* _Records to process_
= = = = = = =

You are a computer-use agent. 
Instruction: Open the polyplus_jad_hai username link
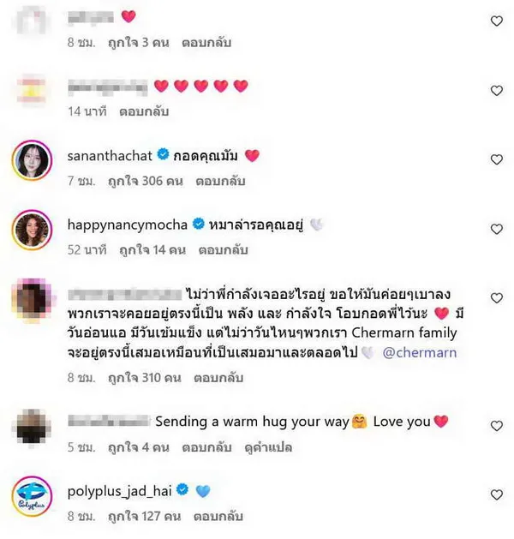pyautogui.click(x=119, y=491)
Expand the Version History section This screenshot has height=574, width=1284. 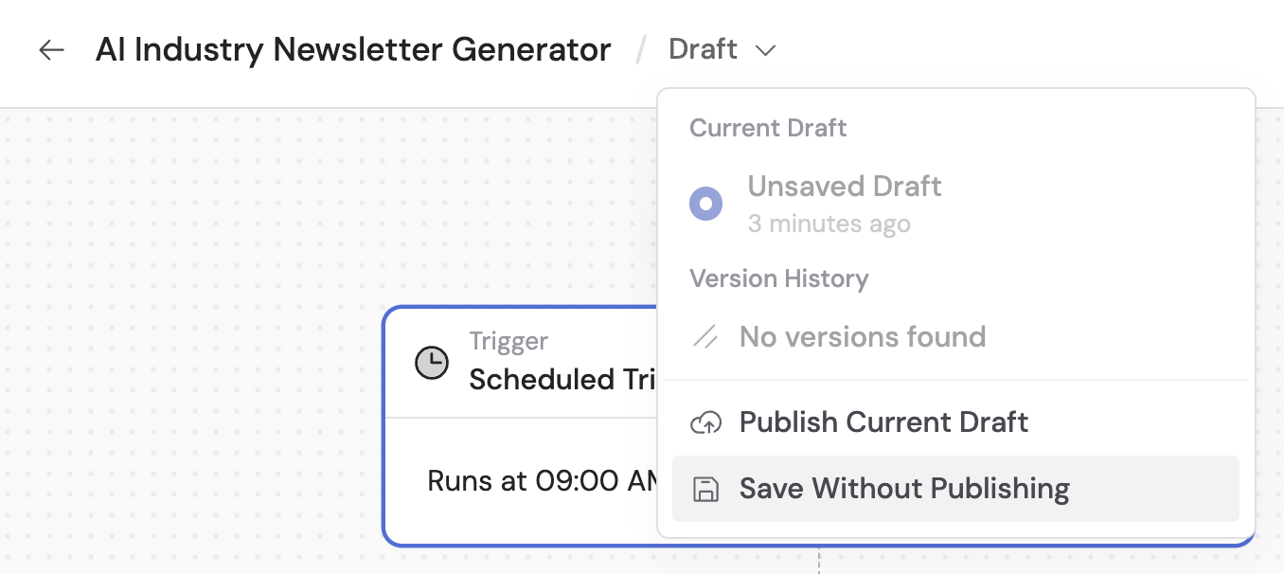click(x=779, y=278)
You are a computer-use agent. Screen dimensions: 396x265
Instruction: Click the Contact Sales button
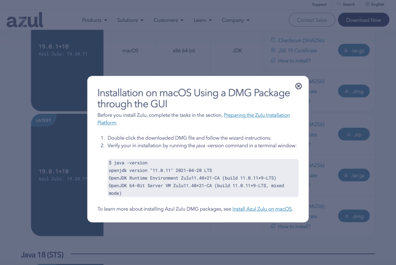312,20
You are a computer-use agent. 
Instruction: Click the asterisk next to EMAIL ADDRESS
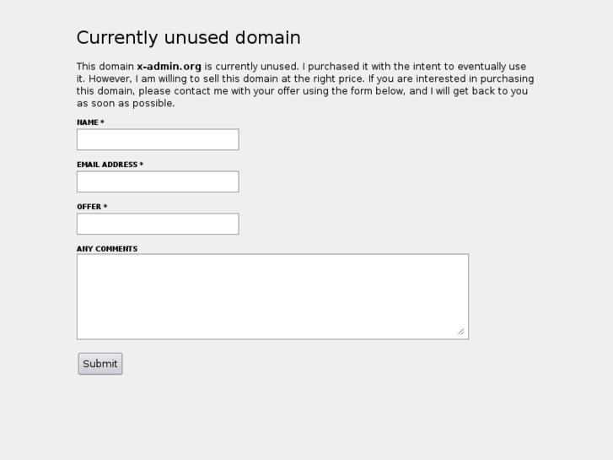coord(142,165)
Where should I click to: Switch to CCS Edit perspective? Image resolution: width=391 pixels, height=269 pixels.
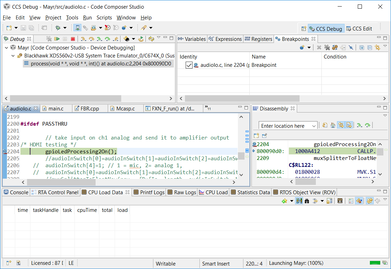359,29
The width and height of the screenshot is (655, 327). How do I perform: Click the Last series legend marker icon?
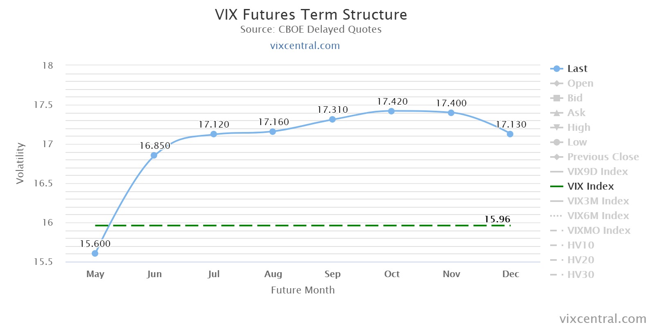pyautogui.click(x=556, y=69)
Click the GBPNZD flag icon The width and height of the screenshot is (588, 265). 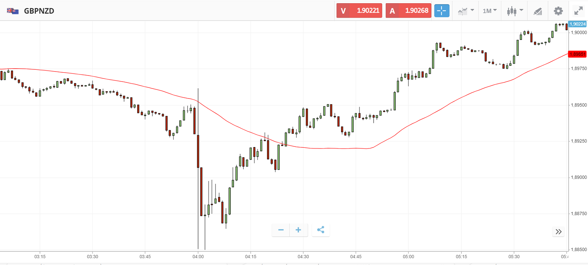13,11
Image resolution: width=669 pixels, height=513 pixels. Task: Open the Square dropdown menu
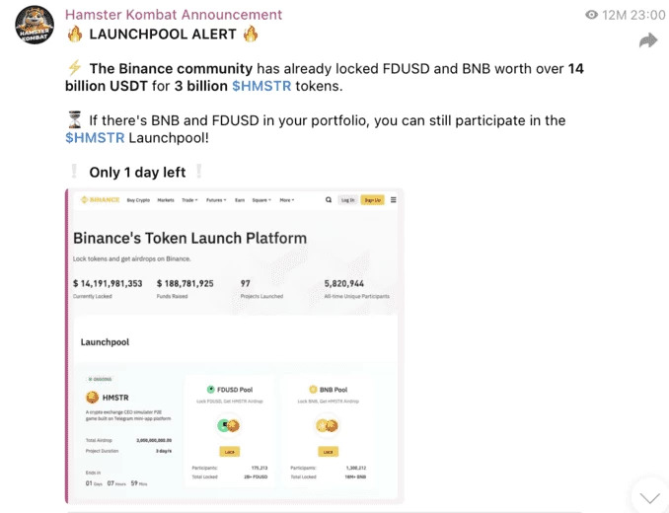pos(261,200)
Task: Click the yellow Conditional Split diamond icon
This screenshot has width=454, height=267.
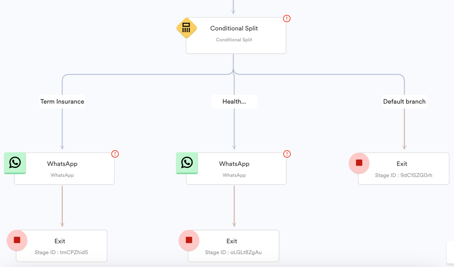Action: (x=186, y=28)
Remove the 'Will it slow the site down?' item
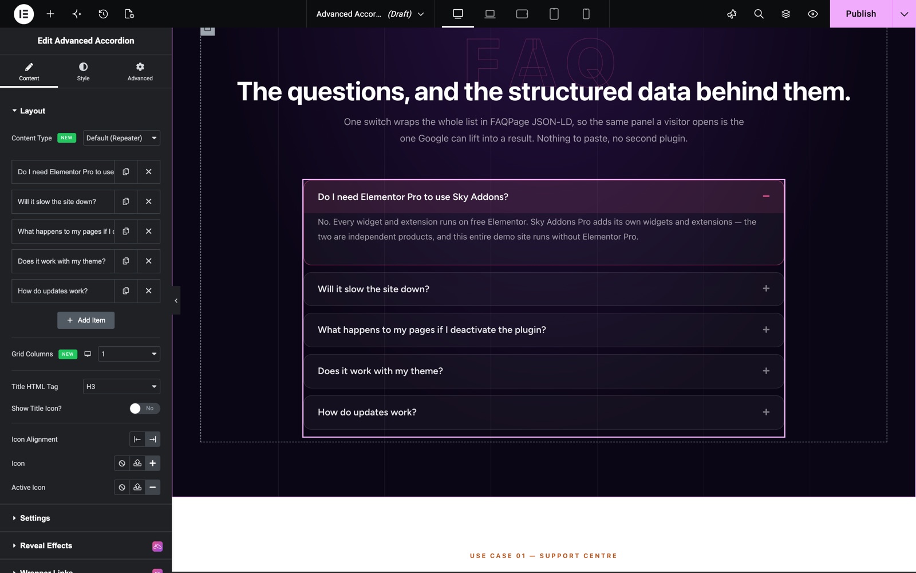 point(149,202)
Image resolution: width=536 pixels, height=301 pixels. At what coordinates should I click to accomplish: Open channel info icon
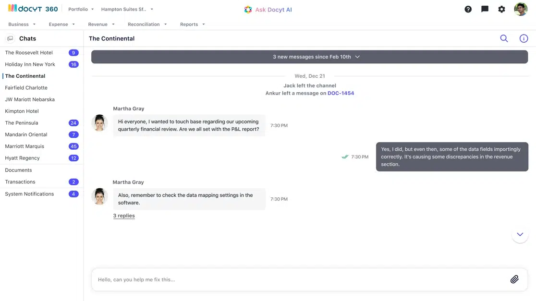[524, 38]
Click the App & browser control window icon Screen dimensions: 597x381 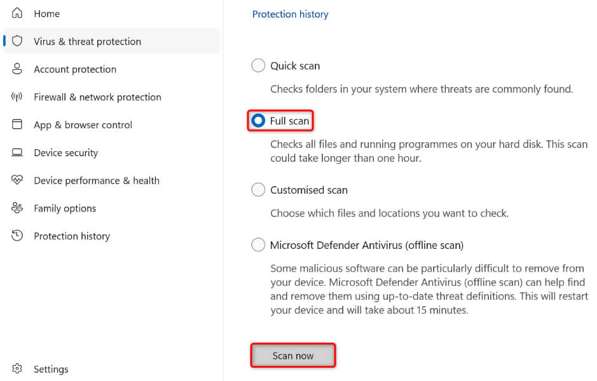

= = = = = = =

* _Goal of the exercise_
Starting from the line that has "Remove the 'Will it slow the site down?' item" and ending at the last line of the material above, every line should be output exactly; pictures are dropped and nothing else appears.

* _Your response_
Remove the 'Will it slow the site down?' item
 point(149,202)
Image resolution: width=536 pixels, height=301 pixels. At what coordinates should I click to accomplish: Open channel info icon
[524, 38]
Click the App & browser control window icon Screen dimensions: 597x381 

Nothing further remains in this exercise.